A mobile phone battery, even if it’s gone wonky over the years of use, can at the very least last two and a bit days. Myself, as someone who makes a point of never staying overnight, always put my phone in its little cradle as soon as I come home and take it out the next morning before going to work. Game developers are not known for their social skills so it’s unlikely the younger employees will have a lot of people to talk to. These people you can ignore anyway. These are the ones who mistakenly believe working all hours of the night is acceptable, just because it’s the done thing and they don’t have wives to scold them when, or indeed if, they come home. No, you want to check the desks of married people, preferably with kids. From a quick headcount, a count I did in my head, I’d say roughly 30% of any average company falls in this bracket.

If these married people, people who theoretically have actual lives outside of work, are not home often enough to stop their mobile phones from copping out, they will be the ones with chargers on their desks, if overnight or late night stays are commonplace in that company. If you manage to catch a glimpse of the work floor try and spot these chargers. If of, say, for example, a 100 desks there are more than, on average, 10 or 20 chargers it means good people stay late or overnight far too often,

I checked this at our own company and the mathematics work out. Most of the colleagues that I know stay overnight on occasion had chargers on their desks. Some didn’t, but the people that never stayed overnight invariably did not have these devices. Thus, my theory goes, counting telephone chargers is a very effective way of gauging if your future employer will have unreasonable expectations regarding your working hours.

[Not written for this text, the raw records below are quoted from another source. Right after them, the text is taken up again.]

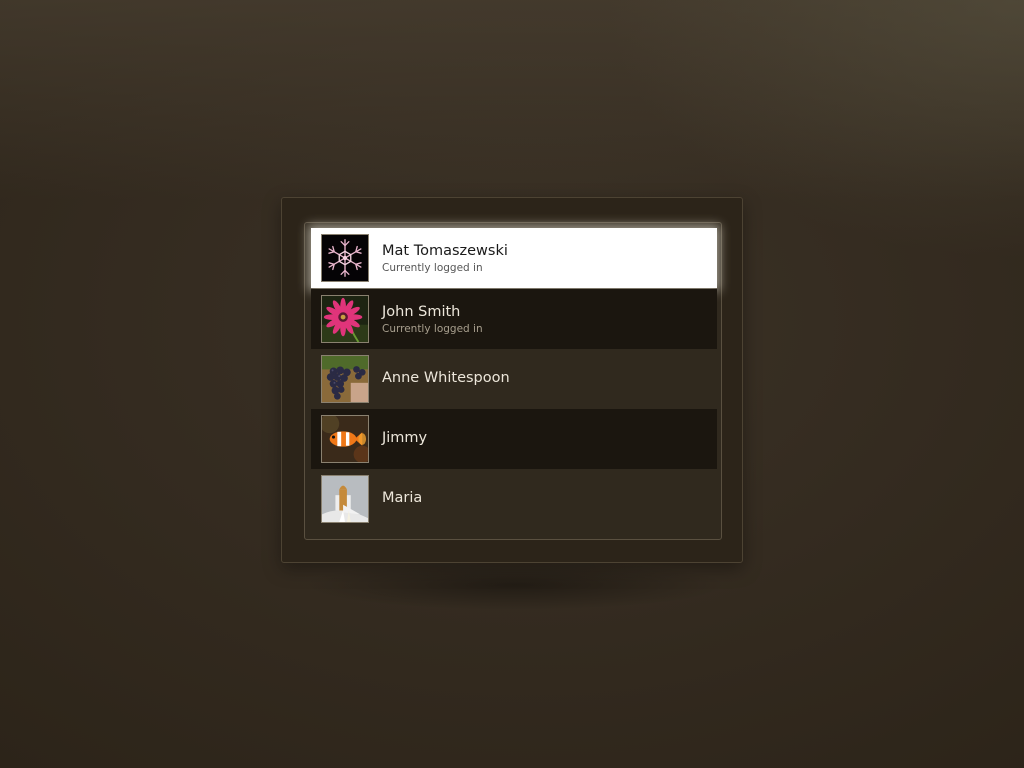 Image resolution: width=1024 pixels, height=768 pixels. I want to click on snowflake-icon, so click(345, 258).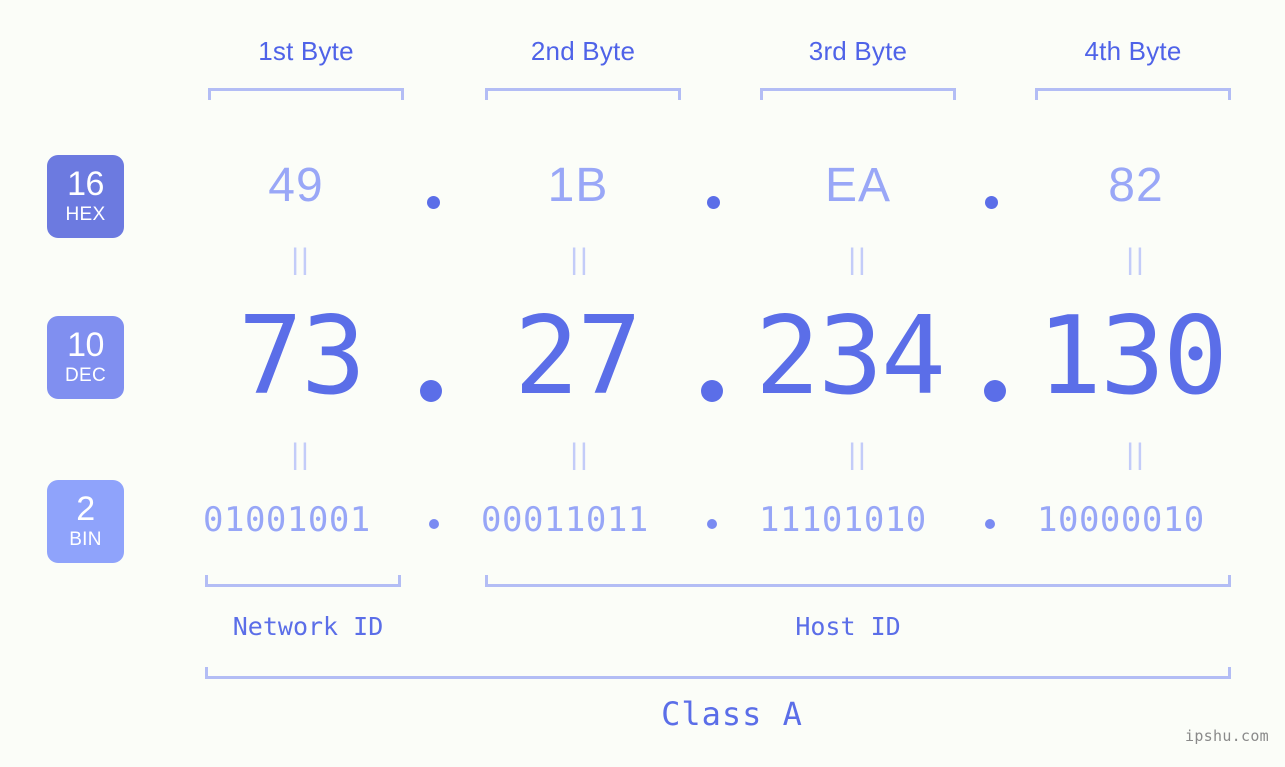  What do you see at coordinates (1136, 454) in the screenshot?
I see `equality-mark-dec-bin-4: ||` at bounding box center [1136, 454].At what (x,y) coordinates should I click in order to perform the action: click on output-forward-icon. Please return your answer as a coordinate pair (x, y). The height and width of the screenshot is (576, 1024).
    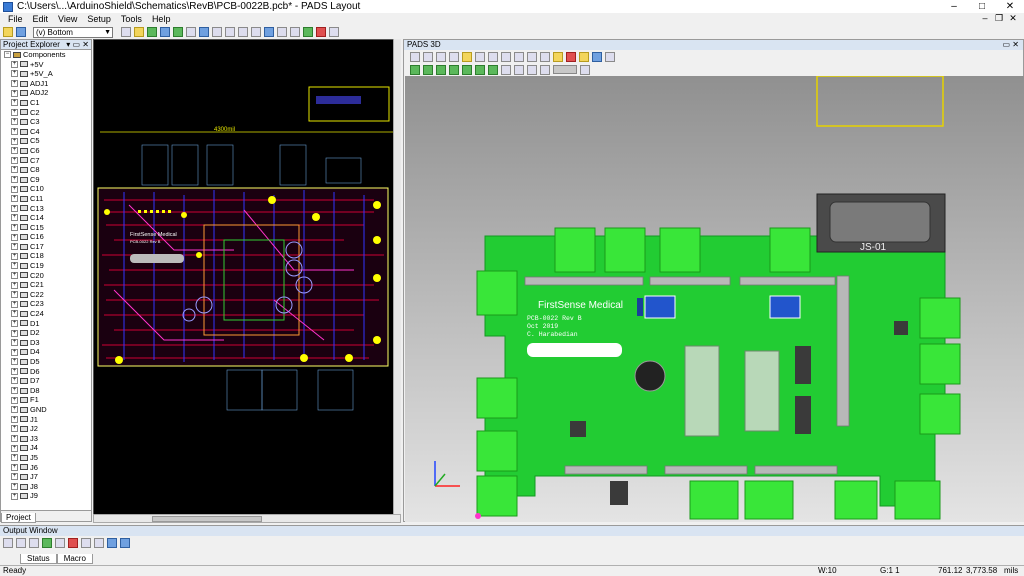
    Looking at the image, I should click on (21, 543).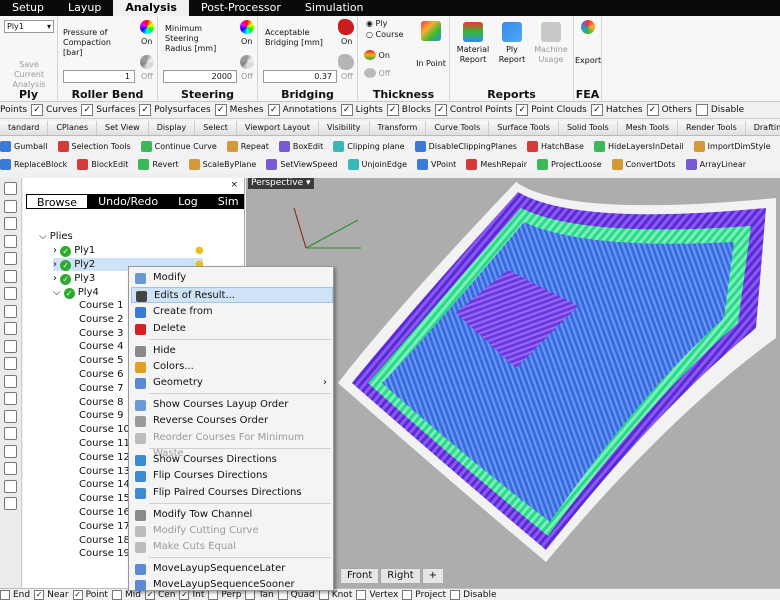  What do you see at coordinates (369, 146) in the screenshot?
I see `tool-clipping-plane: Clipping plane` at bounding box center [369, 146].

Alternatively you can try this easier method: ask yourself the question “is this a Japanese company?” If the answer is “yes” then expect to work silly hours. And buy yourself a second mobile phone charger.


  1. Good idea (very good idea), but not foolproof. In my company, communications within the building are all done on company-provided internal PHS (done, I believe, because cell-phone reception is bad, but companies can easily install antennas for internal PHS use). As such, everyone's phones (which look to the untrained eye like keitais) stay at work 24 hours a day (they are internal only PHS, with no outside number, so they'd be useless if you took them out of the building), and hence most people have a phone charger on their desk.

  2. Damn! Such an elegant and simple idea and already proven to be unworkable. :(

  3. Nope, won't work here either. I'm over 30, I have a kid (and life outside the office), I rarely stay at the office past 20:00, I spent maybe two or three Saturdays at work over the two years of our last shipped game. Yet my _only_ phone charger is in the office, not at home - the batteries can live through the weekend, and I'm much more likely to remember to charge it during the office hours when it rings more frequently.

  4. I have two chargers, one at the office and another one at home so I don't have to worry about when my mobile phone is going to run out of battery.
    We too have company-provided internal PHS so...

    sorry mate, :(

  5. Ha! This is really funny, but looking at the weeks that I've worked long hours, absolutely true. I always bring my charger in to work during these times, especially because it's an old 2001 phone and the battery goes dead easily. I never thought of it that way, but I'm one of those people. I'm single, but this is at a company that's focused on creating an environment for people who have families. God forbid we crunch again, I'll keep my eyes out.